I’m a native Texan with a passion for good food and Texas history. Tex-Mex is a way of life for me, and so is baking!
Halloween and Thanksgiving may be over, but I think any time is the perfect time for Pumpkin French Toast. What I really love about this recipe is that you can make it ahead of time: Overnight, or a couple of hours ahead, and it’s going to be a fantastic thing to wake the rest of your family up to.
I served generous helpings of this comforting and hearty breakfast casserole with British bacon, much to my husband’s delight.
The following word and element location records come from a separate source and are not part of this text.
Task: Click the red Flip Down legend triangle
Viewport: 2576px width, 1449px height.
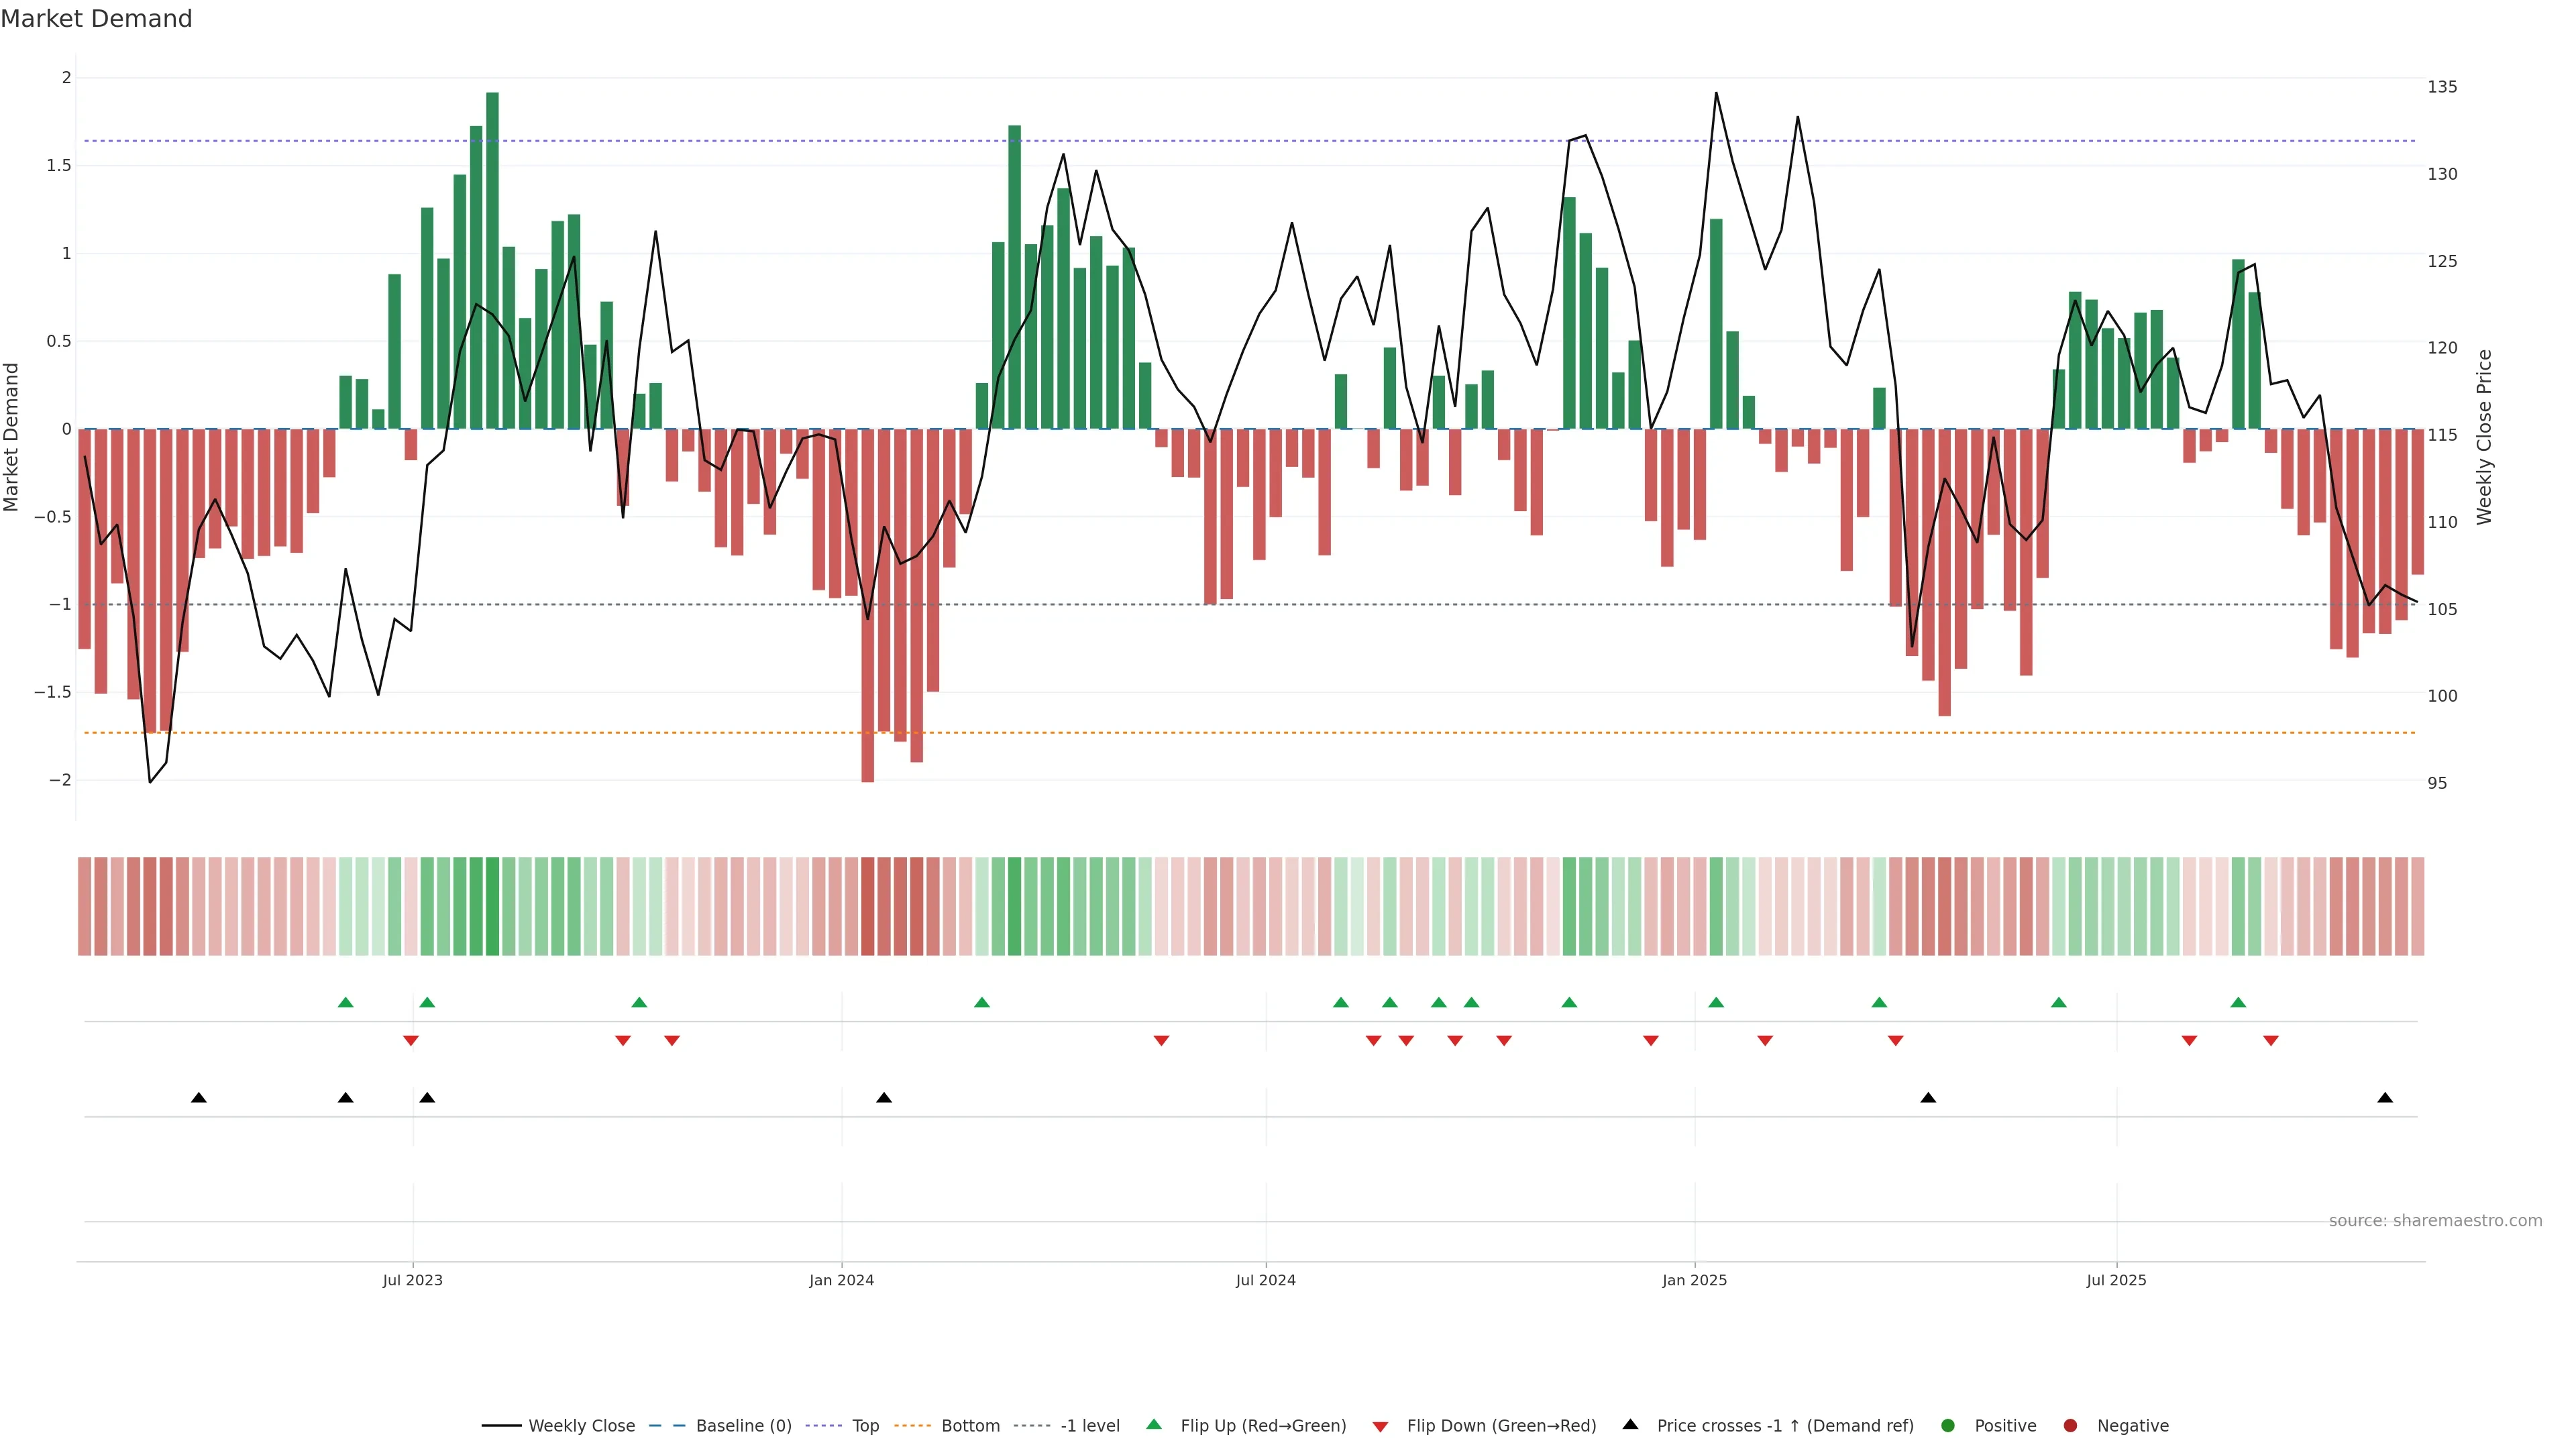Action: [x=1380, y=1426]
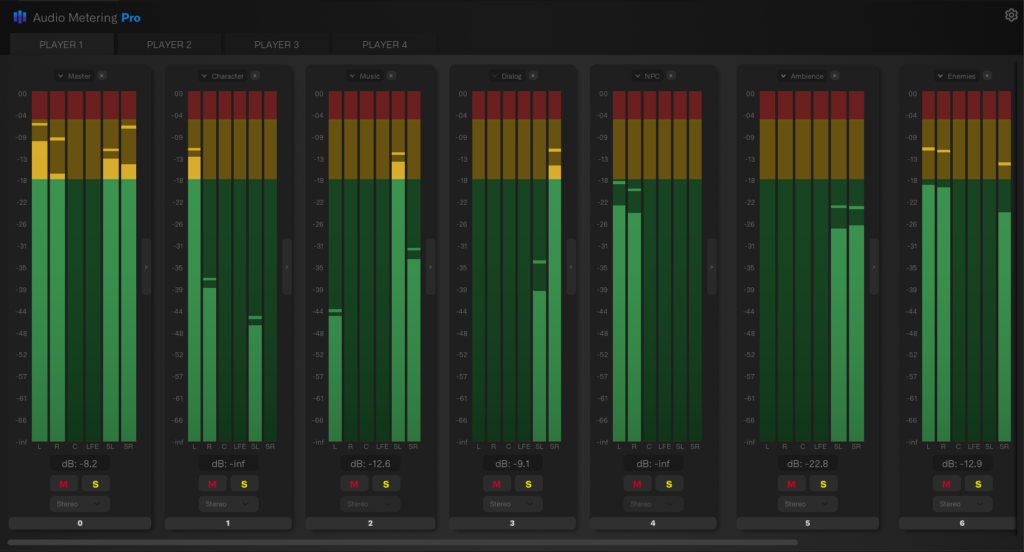Open settings with the gear icon
1024x552 pixels.
point(1010,15)
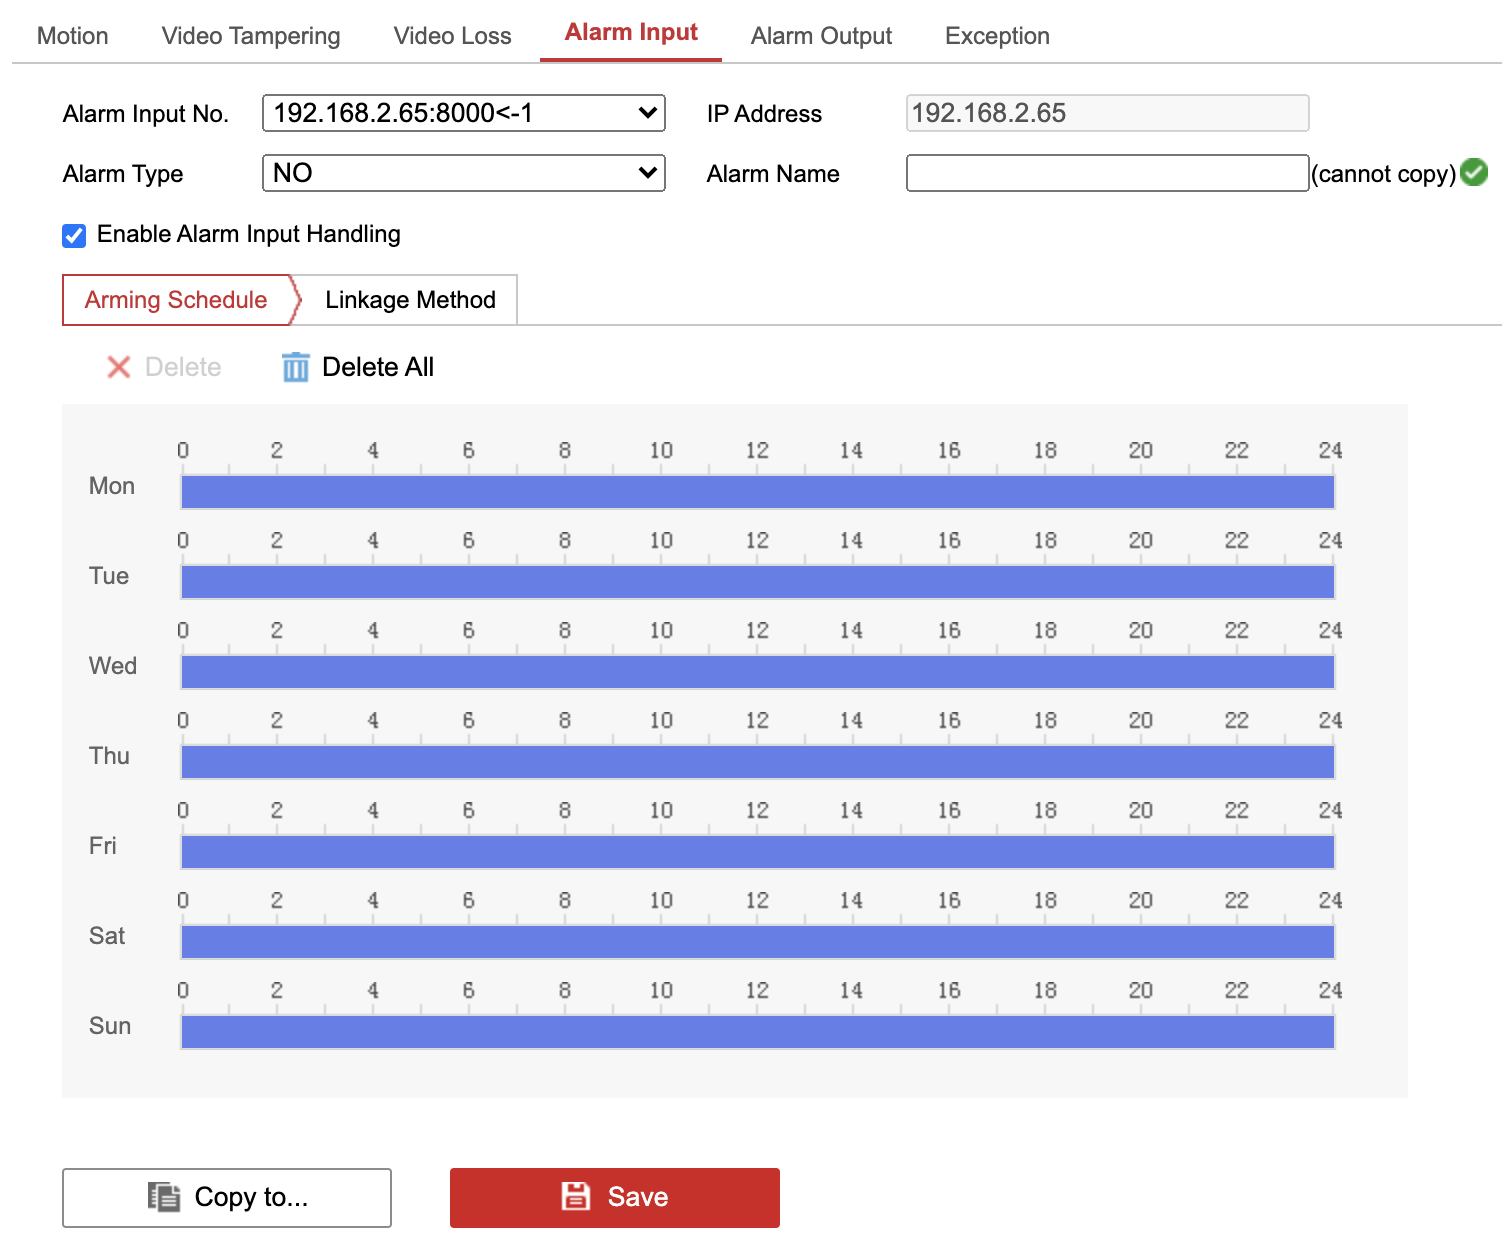
Task: Click Friday's schedule timeline bar
Action: pos(757,852)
If you’ve never had British bacon, you haven’t lived, my friend. It’s cut from a completely different part of the pig, and it goes through a completely different curing process. Search some out at your local British imports shop, or go to FoodIreland.com and order yourself some. Get some real Cadbury’s chocolate while you’re there.
Pumpkin French Toast
Adapted from Cooking With My Kid
Approximately 1/2 a regular Challah loaf, or 6 1″ slices
1 cup milk or half & half
1/3 cup maple syrup
1 cup 100% pure canned pumpkin
1 tablespoon cinnamon
1/2 tablespoon ginger
1/4 tablespoon cloves
powdered sugar for dusting
maple syrup for serving
Slice the challah and then cut it into quarters, about 1″ square pieces. Spray an 11 x 9 inch baking dish with cooking spray, then place bread chunks in dish, making a second layer when the first layer fills the dish.
In a medium bowl, whisk eggs, milk, syrup, pumpkin, and spices. When fully combined, pour the mixture over the bread chunks, covering completely, and filling any crevices.
Place in the fridge with plastic wrap to cover and protect flavors for at last 45 minutes, or overnight if you prefer.
When ready to eat, heat oven to 350F. Bake in a fully heated oven for about 40 minutes, or until the bread is browned and pumpkin mixture fully set. Cut into individual servings and dust with powdered sugar or maple syrup.